YOUR OBJECTIVE: Each entry should be printed exactly, with its images omitted.

SUPPLIED MATERIAL:
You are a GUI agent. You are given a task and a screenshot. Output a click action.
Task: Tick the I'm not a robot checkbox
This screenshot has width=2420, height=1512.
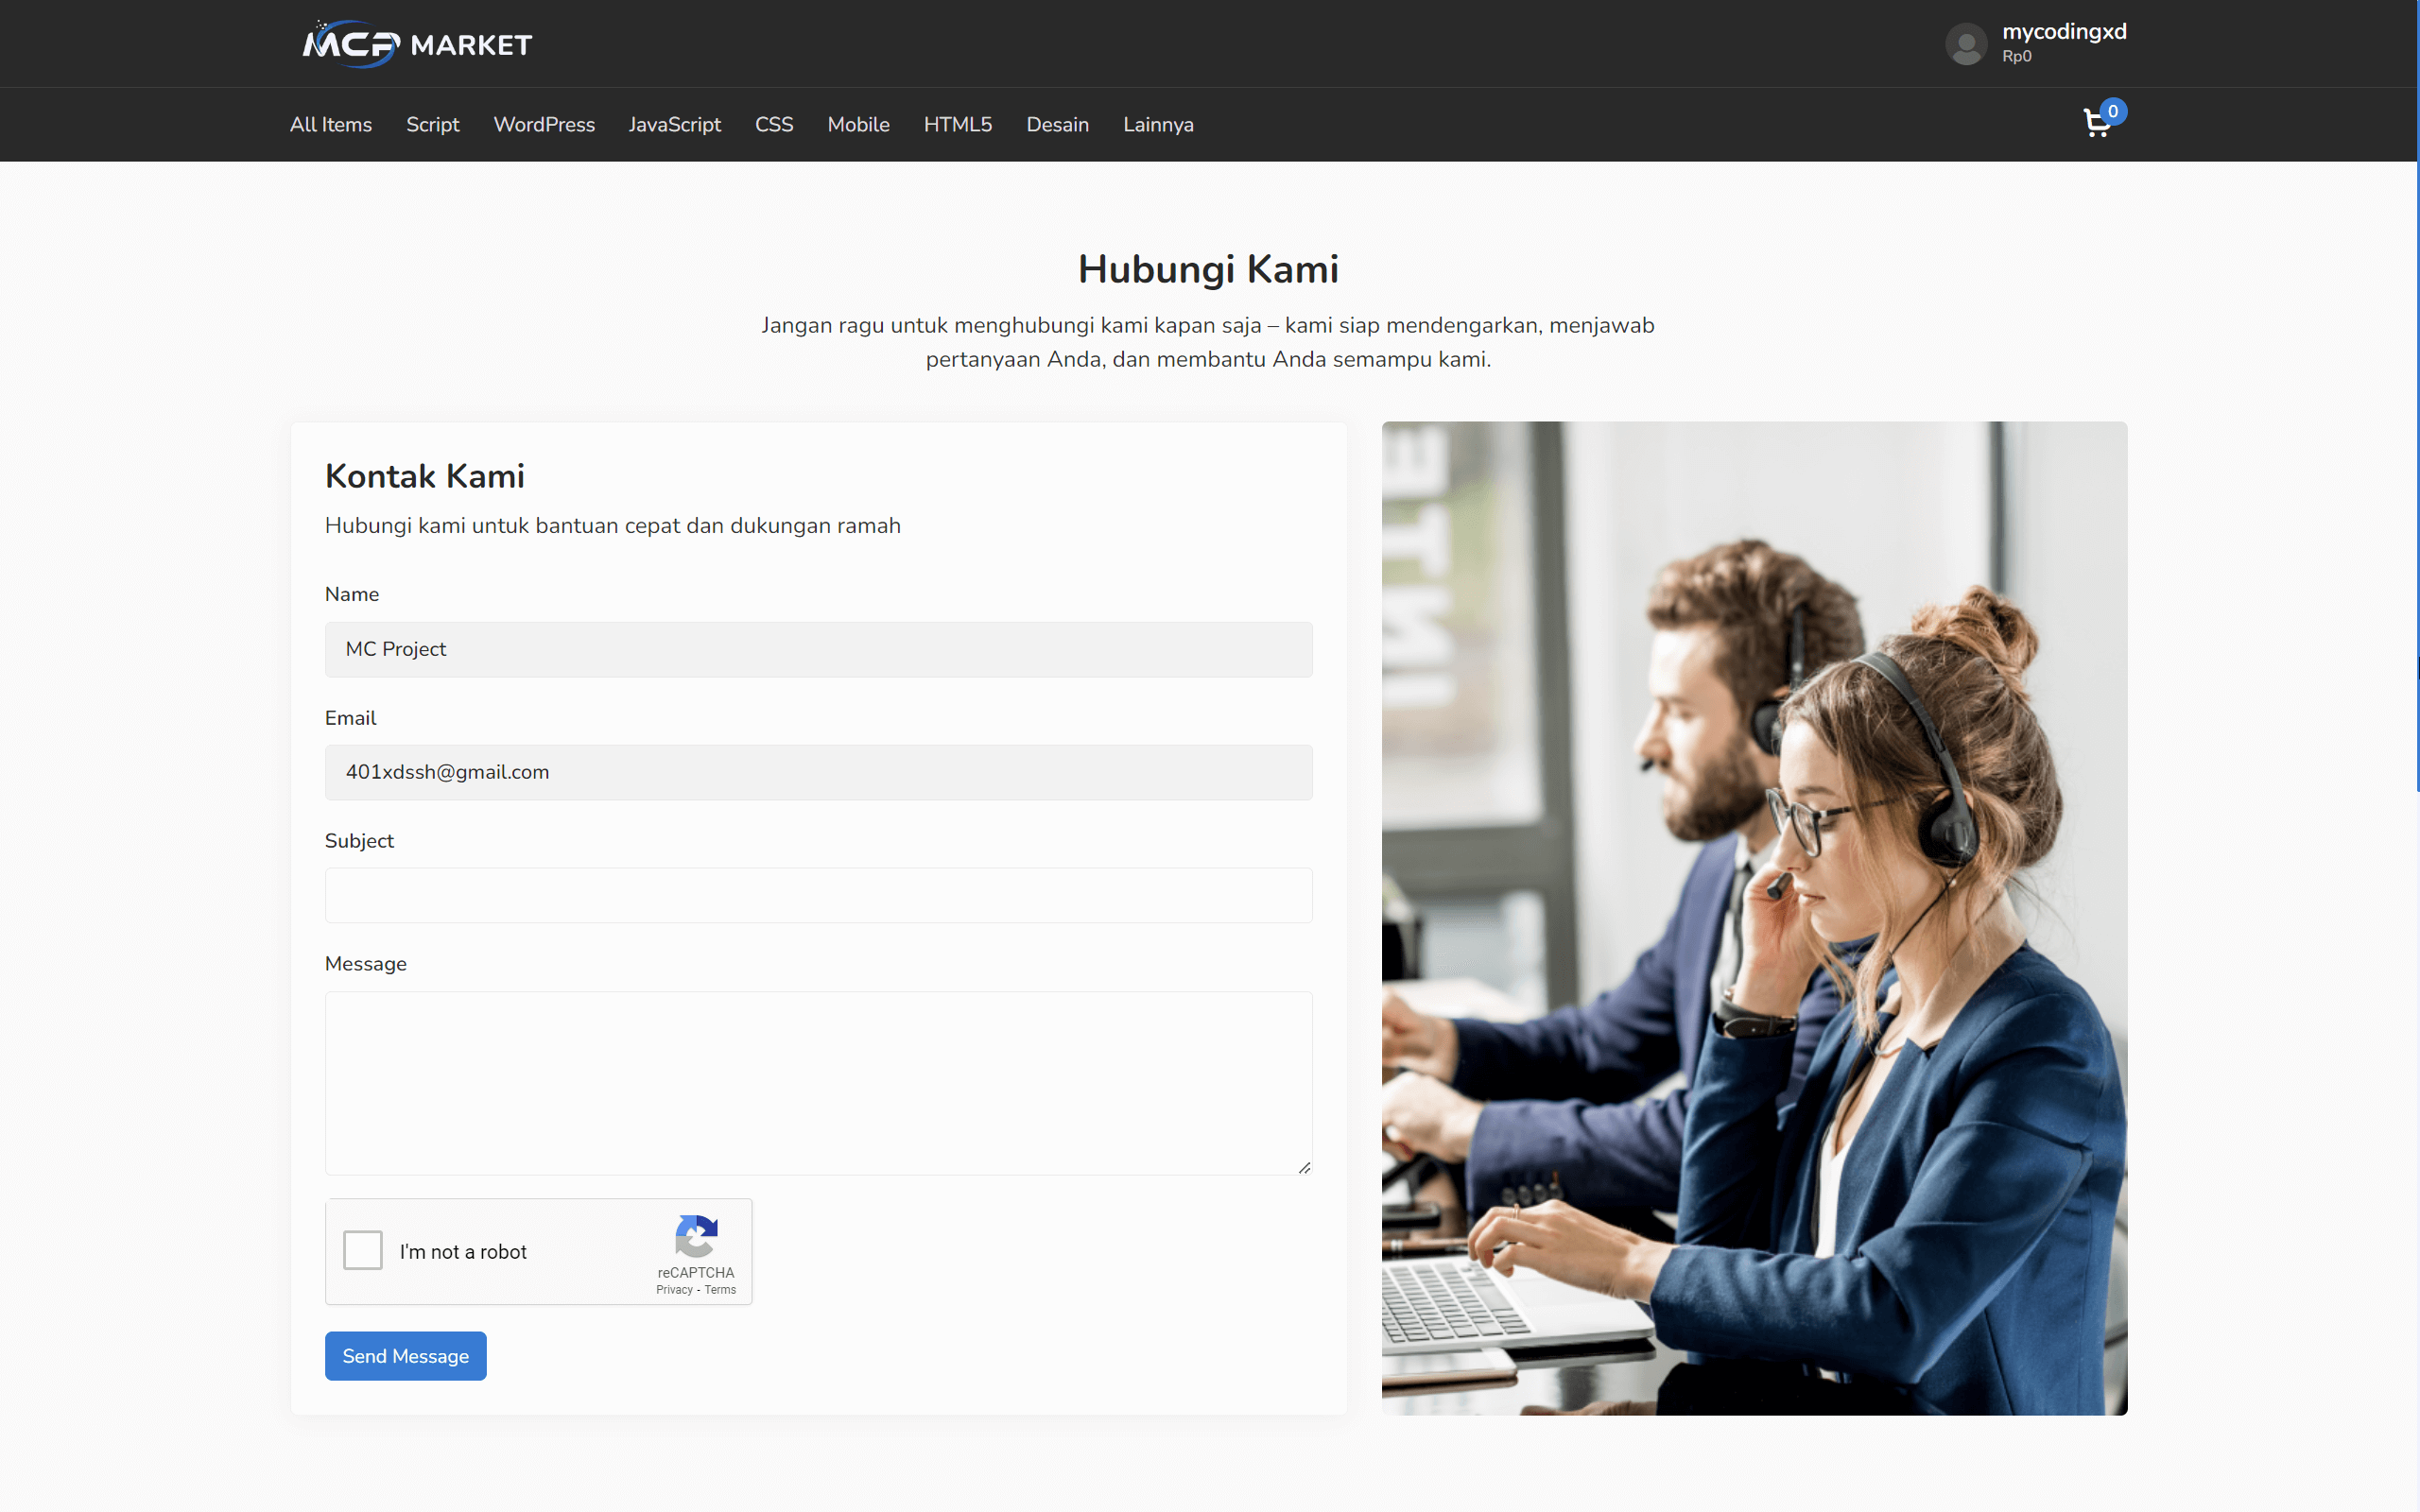tap(363, 1250)
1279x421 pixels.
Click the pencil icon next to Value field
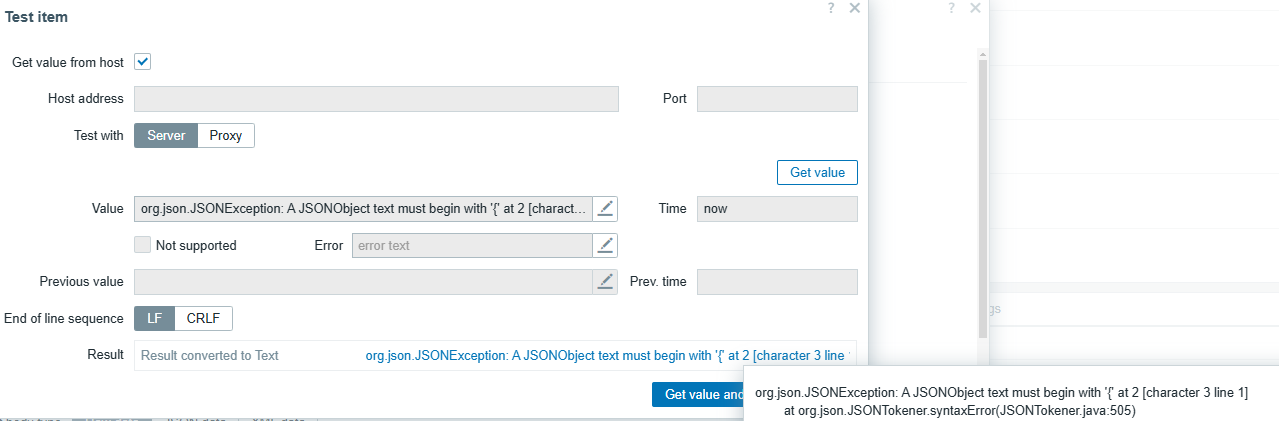click(x=606, y=208)
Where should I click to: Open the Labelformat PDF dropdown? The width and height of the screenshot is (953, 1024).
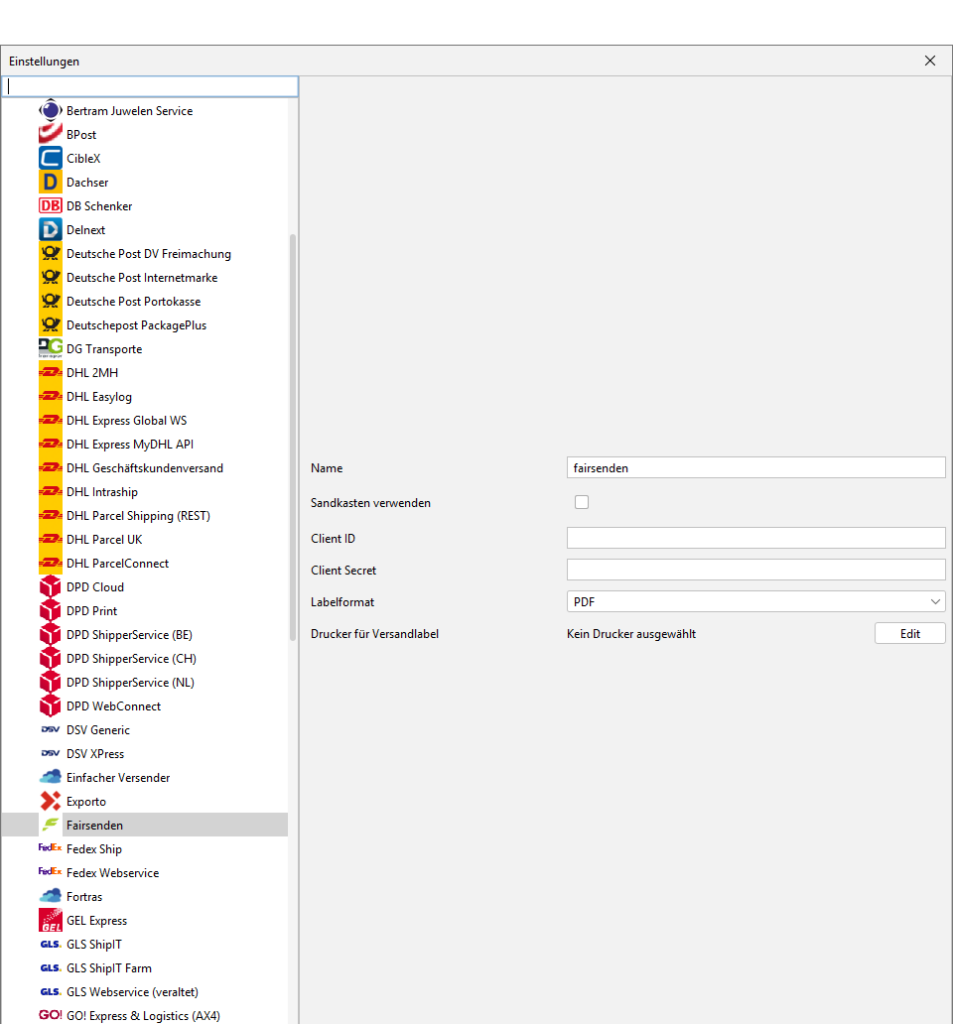[755, 602]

ANSWER TO THIS PROBLEM:
You are a GUI agent. You are given a task and a screenshot. Output a click action.
Task: Tick the I'm not a robot checkbox
This screenshot has width=2420, height=1512.
tap(363, 1250)
1279x421 pixels.
Click the pencil icon next to Value field
click(x=606, y=208)
Where should I click to: Open the Labelformat PDF dropdown? The width and height of the screenshot is (953, 1024).
[755, 602]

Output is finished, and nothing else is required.